2.6 BTG1和IKZF1蛋白相對表達水平與其他指標相關性分析 見表5。在模型組中，Pearson相關性分析顯示，BTG1和IKZF1蛋白相對表達水平與CD33陽性率、體重、紅細胞、血小板都存在相關性(均P<0.05)。

表5 BTG1和IKZF1蛋白相對表達水平與其他指標相關性

3 討 論

AML是因髓系前體細胞基因受損而導致的血液性腫瘤性疾病，多數患者伴隨有細胞遺傳學異常。該病的自然病程僅為數周到數月，具有很高的病死率[11]。該病發生機制還不明確，遺傳學異常不僅導致AML發病，也關系到疾病的進展與預后。NOD/SCID小鼠保留了脊髓損傷小鼠T、B淋巴細胞缺陷的特點，同時還具有無循環補體、巨噬細胞功能損害、滲漏現象少、不能發生自發免疫性糖尿病、NK細胞活性低等特點，是AML實驗研究的理想模型[12]。本研究顯示，模型A組和模型B組小鼠在接種第7、14、28天的體重、血小板均低于對照組，紅細胞高于對照組，且模型A組與模型B組比較無統計學差異，表明建模成功。

AML是血液系統常見的惡性腫瘤，具有幼稚細胞失去分化能力、各種異常細胞免于被機體清除、細胞不受控制地增殖等特點[13-14]。本研究顯示，模型A組和模型B組小鼠接種第28天白細胞CD33陽性率高于對照組，但模型A組與模型B組比較無統計學差異。

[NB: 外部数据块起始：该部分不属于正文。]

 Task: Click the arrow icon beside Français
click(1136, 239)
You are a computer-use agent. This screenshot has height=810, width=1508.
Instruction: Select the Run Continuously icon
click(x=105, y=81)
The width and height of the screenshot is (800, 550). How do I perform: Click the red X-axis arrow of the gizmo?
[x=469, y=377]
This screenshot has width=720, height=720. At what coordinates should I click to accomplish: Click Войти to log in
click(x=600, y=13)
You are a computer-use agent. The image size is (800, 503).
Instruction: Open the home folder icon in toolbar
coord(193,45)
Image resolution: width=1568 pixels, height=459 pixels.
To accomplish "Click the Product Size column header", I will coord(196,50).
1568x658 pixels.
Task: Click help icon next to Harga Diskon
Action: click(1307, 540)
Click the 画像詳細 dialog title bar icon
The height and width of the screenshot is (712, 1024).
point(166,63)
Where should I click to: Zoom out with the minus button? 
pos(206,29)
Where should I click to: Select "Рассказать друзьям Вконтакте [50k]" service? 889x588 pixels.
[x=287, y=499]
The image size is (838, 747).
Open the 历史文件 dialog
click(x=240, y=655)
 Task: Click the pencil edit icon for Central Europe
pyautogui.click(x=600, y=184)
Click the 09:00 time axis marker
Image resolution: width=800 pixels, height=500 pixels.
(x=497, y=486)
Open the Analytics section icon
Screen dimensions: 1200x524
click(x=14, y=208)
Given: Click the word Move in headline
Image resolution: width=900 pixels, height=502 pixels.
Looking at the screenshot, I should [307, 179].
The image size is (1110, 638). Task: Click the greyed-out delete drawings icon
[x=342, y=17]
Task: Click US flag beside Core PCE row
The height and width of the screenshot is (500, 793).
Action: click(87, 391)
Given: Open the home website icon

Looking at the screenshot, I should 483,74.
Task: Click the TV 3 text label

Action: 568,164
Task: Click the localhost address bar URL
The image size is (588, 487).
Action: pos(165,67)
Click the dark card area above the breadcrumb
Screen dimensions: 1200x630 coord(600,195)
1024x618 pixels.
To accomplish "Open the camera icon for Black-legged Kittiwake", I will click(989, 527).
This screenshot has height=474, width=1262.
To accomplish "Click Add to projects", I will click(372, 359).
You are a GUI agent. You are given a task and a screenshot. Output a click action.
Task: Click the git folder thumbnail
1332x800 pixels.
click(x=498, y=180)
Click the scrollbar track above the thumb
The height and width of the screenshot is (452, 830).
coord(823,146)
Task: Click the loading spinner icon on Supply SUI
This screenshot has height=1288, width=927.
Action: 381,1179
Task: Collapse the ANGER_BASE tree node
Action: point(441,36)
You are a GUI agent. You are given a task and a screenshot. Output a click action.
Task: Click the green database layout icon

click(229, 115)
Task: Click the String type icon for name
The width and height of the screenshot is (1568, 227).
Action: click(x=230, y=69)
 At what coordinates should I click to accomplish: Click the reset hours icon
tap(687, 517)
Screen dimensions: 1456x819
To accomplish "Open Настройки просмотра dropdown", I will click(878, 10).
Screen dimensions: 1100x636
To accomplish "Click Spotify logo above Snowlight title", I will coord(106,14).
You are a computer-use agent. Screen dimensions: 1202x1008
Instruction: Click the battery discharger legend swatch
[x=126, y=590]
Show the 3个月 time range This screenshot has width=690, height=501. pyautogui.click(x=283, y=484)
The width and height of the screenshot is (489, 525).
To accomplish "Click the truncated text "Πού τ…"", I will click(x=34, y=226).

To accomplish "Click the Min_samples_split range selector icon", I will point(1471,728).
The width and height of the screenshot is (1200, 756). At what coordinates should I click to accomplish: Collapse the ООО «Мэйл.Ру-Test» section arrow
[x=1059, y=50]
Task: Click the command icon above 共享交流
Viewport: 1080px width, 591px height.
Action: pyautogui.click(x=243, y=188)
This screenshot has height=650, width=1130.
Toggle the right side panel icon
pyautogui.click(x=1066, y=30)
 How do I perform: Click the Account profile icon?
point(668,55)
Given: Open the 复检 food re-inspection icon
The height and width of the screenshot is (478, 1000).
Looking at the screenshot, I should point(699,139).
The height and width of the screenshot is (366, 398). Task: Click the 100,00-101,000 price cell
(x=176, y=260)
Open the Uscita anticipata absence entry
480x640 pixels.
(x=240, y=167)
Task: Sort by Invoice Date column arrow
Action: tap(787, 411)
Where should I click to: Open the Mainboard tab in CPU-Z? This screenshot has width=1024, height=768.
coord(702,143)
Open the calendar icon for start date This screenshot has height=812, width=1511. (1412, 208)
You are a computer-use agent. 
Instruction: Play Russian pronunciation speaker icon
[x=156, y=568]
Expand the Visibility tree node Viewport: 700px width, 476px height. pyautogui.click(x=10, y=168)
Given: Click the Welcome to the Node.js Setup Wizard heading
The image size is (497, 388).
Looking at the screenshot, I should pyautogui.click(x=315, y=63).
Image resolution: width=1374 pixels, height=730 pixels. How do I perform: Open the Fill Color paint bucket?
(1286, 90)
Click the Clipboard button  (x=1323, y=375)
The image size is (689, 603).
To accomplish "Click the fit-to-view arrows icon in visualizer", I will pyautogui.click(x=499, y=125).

白細胞CD33陽性率升高，表明白血病細胞的凋亡能力降低，多伴有浸潤，可促進白血病細胞增殖，導致疾病惡化[15-16]。

本研究顯示，模型A組和模型B組接種第28天骨髓BTG1和IKZF1蛋白相對表達水平低于對照組，但模型A組與模型B組比較無統計學差異。從機制上分析，IKZF1基因含8個外顯子，其表達的蛋白包含結合DNA的N端4個鋅指結構，并且C端具有2個鋅指結構，鋅指結構與DNA正確結合才能正常發揮功能[17-18]。抑制IKZF1的表達可以通過抑制脯氨酰羥化酶導致氧化誘導因子1α上調，使細胞的氧化還原狀態發生紊亂，最終導致惡性腫瘤。BTG1可參與表觀遺傳學調控作用，啟動或維持基因啟動子CpG島的甲基化狀態，沉默相應基因的表達，其能增強Cyclin E的表達，使細胞阻滯在S期，從而抑制腫瘤細胞的凋亡[19]。BTG1表達下降也可促進癌基因的表達，如通過阻礙細胞色素C的釋放以抑制腫瘤細胞Caspase-3蛋白酶級聯反應，從而抑制腫瘤細胞的凋亡[20]。

NOD/SCID AML模型小鼠表現為全身性發病，血細胞呈典型“兩系增殖受抑、一系增殖過度”的表現，腹腔內可出現明顯的瘤體，嚴重者甚至將器官粘連成實體瘤，導致疾病惡化[21-22]。本研究Pearson相關性分析顯示，AML模型小鼠BTG1、IKZF1蛋白相對表達水平與CD33陽性率、體重、紅細胞、血小板都存在相關性。從機制上分析，BTG1、IKZF1蛋白都可以誘導B、T淋巴細胞分化，調控細胞凋亡及細胞周期，并且可以通過調節多種基因表達來調控Notch信號通路，導致細胞分化抑制，加速白血病的發生與發展[23]。

綜上所述，BTG1、IKZF1蛋白在AML模型小鼠呈現高表達，其表達水平與小鼠體重、外周血及腫瘤浸潤程度存在相關性。但本研究也存在一定的不足，沒有進行細胞學分析，也沒有進行不同模型分析，因此將在后續研究中進一步探討。